Purview Data Quality checks if a compute infrastructure already exists for the account in that region. If not, you're prompted to create a new virtual network dedicated compute.
Tip
Provisioning compute can take up to 10 minutes. After requesting compute provisioning, you can save the connection creation request in draft mode and edit it later.
After the compute is provisioned, data quality checks if a private endpoint connection to the asset already exists. If not, you're prompted to create a private endpoint connection.
After the private endpoint is created, or if a private endpoint already exists but wasn't approved, you're prompted to approve the private endpoint connection request.
To approve this request, go to the Networking tab in Storage Account or SQL Server. Select the Private access tab, select a pending connection, and select Approve.
Select Yes to approve the connection.
The request now shows as Approved.
Tip
After you request the private endpoint connection, you can save the connection as a draft and resume after the request is approved.

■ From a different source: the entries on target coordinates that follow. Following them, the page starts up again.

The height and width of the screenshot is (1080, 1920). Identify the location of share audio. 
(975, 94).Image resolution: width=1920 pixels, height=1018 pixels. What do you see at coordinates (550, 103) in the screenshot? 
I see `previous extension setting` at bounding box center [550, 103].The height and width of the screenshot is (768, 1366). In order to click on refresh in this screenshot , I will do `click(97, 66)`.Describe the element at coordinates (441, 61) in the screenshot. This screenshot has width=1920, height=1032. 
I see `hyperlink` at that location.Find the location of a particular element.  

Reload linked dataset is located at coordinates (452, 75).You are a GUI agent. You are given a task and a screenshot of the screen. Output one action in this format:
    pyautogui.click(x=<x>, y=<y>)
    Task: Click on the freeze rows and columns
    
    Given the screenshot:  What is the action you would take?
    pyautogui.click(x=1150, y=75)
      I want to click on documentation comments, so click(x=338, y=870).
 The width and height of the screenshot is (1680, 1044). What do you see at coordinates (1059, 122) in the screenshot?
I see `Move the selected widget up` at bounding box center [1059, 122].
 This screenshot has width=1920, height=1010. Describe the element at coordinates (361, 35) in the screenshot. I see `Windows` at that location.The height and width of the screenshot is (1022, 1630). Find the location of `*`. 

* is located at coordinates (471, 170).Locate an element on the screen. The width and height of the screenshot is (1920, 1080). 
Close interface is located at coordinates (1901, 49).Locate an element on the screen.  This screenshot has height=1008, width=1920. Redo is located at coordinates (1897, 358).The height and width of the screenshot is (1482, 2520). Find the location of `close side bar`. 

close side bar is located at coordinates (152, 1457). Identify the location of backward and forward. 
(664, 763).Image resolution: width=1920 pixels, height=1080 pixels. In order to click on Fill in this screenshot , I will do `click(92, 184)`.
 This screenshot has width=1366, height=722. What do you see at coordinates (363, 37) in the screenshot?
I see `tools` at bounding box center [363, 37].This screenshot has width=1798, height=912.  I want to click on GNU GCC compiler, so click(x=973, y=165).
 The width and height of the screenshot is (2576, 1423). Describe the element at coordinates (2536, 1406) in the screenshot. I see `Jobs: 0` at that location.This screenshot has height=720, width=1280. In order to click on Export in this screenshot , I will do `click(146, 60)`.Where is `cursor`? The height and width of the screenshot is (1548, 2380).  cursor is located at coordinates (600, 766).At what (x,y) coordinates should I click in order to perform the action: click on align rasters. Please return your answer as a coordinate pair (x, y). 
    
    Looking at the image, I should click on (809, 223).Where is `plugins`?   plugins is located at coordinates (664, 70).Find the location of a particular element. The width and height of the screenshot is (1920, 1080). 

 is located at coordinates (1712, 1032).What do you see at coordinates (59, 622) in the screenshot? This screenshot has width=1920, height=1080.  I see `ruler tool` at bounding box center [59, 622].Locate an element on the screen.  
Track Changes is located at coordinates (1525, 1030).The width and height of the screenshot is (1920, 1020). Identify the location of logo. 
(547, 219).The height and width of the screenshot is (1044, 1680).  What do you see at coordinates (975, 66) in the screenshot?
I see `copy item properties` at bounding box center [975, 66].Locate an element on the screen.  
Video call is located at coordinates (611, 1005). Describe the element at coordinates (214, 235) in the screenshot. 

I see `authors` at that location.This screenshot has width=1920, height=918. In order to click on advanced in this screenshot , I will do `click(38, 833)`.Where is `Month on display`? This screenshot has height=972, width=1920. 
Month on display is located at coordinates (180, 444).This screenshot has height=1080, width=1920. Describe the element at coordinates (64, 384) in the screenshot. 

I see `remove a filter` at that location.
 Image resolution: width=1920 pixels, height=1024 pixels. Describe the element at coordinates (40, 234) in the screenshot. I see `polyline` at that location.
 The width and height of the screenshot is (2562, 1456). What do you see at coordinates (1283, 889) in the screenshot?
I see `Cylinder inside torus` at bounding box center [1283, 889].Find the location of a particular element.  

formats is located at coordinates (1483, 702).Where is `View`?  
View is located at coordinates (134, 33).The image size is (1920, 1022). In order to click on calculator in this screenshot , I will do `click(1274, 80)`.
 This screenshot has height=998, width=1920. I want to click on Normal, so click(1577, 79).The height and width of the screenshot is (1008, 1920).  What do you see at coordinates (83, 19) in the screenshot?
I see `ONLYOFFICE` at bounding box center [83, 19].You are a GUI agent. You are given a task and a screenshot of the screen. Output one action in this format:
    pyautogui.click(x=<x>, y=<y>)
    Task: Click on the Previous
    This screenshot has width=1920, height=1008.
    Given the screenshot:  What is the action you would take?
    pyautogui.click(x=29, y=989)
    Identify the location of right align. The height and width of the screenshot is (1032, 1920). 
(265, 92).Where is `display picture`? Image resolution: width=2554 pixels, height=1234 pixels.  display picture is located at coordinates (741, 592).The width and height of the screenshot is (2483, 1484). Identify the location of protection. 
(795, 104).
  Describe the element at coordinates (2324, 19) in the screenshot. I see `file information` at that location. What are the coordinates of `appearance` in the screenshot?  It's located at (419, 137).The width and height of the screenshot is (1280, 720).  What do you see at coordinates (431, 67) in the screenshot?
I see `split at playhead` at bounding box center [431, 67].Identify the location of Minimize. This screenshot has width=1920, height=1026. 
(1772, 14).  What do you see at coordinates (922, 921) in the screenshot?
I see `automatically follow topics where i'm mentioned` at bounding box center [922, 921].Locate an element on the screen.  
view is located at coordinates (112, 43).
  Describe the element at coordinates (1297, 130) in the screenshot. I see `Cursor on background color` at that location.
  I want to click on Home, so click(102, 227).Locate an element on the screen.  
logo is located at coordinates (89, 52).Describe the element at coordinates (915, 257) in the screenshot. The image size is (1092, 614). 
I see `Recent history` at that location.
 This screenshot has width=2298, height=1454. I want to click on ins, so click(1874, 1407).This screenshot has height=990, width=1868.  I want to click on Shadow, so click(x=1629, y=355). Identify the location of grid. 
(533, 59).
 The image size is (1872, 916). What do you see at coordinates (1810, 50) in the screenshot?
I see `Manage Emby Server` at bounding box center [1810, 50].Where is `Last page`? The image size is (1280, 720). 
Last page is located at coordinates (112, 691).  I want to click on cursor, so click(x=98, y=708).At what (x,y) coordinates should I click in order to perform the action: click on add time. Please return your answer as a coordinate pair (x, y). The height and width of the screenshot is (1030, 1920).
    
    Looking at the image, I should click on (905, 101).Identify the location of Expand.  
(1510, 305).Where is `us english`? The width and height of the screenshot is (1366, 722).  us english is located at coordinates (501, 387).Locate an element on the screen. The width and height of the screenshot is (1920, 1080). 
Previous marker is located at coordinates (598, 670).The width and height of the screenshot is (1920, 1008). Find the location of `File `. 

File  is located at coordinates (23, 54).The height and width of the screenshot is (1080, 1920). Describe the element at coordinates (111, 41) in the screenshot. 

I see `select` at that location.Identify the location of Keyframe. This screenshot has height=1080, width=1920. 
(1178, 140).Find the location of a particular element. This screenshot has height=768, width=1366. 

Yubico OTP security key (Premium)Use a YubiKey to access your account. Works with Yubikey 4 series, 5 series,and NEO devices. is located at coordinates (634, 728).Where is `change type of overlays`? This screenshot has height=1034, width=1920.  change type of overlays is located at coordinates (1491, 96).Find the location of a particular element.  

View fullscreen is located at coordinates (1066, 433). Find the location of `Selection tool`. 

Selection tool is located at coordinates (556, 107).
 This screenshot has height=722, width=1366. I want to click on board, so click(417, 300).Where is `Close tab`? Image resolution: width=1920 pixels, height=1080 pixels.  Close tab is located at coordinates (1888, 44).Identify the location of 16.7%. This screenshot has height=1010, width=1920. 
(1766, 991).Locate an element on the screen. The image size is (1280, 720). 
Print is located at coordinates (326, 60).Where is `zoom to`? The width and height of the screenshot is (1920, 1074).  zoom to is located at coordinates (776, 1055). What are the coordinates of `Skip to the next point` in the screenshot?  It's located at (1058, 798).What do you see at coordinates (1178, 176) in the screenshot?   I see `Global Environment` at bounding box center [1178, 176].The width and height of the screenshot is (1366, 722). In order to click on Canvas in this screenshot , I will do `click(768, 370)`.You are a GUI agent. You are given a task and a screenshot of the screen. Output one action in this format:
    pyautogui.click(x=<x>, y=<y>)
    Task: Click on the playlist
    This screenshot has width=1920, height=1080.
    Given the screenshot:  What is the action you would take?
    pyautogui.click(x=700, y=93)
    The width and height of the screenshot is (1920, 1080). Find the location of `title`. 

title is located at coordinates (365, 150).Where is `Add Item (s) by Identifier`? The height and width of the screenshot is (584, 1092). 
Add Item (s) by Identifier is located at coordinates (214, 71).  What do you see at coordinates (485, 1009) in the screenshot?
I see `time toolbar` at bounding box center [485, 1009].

After the private endpoint connection is created and approved, submit the connection.
Caution
Test connection isn't currently supported for virtual network protected assets.
After the connection is completed, you can run data quality jobs as usual against the virtual network protected assets.
Note
Virtual Network currently supports only these data sources:
- Azure Data Lake storage
- Azure SQL
- Synapse serverless and Synapse Data Warehouse
- Azure Databricks
- Snowflake
- Microsoft Fabric OneLake (in tenant level)
- Azure SQL Managed Instance (SQL MI)
Set up data source-specific connections
To set up virtual network connections for specific data sources, see the following resources:
- Data quality for Azure Databricks UC
- Data quality for Azure Synapse serverless and data warehouse
- Data quality for Snowflake data
- Data quality for Fabric Lakehouse
For Azure SQL and Data Lake storage, follow the steps in Configure a data quality managed virtual network.
Import a schema for data quality
If the data type in a schema is undefined, incorrectly defined, or changed in the source, your data quality job might fail. If the job fails, re-import the schema by using the schema import capability. You can import schemas for data sources on both public networks and those behind private endpoints. For supported data sources, see Configure a data quality managed virtual network. To import a schema from your data sources, follow these steps:
- In Unified Catalog, under Health Management, select Data quality.
- Select a business ___domain, then select a data product, then select a data asset from that data product. You arrive at the data quality overview page.
- Select Schema, then select the Schema management toggle.
- Select Import schema to import the schema.